(SOURCE RECORDS begins)
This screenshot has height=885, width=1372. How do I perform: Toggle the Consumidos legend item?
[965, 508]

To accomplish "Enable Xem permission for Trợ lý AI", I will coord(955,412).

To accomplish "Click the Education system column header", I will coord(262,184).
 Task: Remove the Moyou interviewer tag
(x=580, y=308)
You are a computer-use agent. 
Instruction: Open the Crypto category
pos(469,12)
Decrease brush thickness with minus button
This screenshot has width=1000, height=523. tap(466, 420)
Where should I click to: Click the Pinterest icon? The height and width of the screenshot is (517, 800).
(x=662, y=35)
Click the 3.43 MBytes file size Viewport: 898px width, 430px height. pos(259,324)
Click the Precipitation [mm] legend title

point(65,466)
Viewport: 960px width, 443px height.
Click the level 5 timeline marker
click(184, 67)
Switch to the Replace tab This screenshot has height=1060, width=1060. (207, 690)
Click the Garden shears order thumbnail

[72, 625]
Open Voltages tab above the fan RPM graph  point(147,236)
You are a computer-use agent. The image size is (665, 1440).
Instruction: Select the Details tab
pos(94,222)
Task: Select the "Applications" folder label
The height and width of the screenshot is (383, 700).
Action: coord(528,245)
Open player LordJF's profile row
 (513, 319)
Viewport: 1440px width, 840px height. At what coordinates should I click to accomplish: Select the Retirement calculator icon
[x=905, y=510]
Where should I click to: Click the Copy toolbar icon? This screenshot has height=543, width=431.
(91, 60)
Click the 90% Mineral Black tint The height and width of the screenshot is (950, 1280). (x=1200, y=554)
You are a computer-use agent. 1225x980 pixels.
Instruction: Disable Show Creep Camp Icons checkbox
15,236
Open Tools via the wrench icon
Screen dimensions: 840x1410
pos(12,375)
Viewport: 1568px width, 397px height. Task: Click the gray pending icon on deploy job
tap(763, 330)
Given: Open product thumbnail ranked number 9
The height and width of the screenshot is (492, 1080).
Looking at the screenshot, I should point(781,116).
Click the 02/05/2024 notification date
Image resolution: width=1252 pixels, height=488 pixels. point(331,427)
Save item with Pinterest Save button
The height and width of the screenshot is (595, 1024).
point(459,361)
(SOURCE RECORDS ends)
# EXERCISE INSTRUCTIONS
All lines of the data that hold "computer" need to be copied.

# ANSWER SECTION
You are a computer-use agent. 
You are a computer-use agent. The image size is (665, 1440).
You are a computer-use agent. 1225x980 pixels.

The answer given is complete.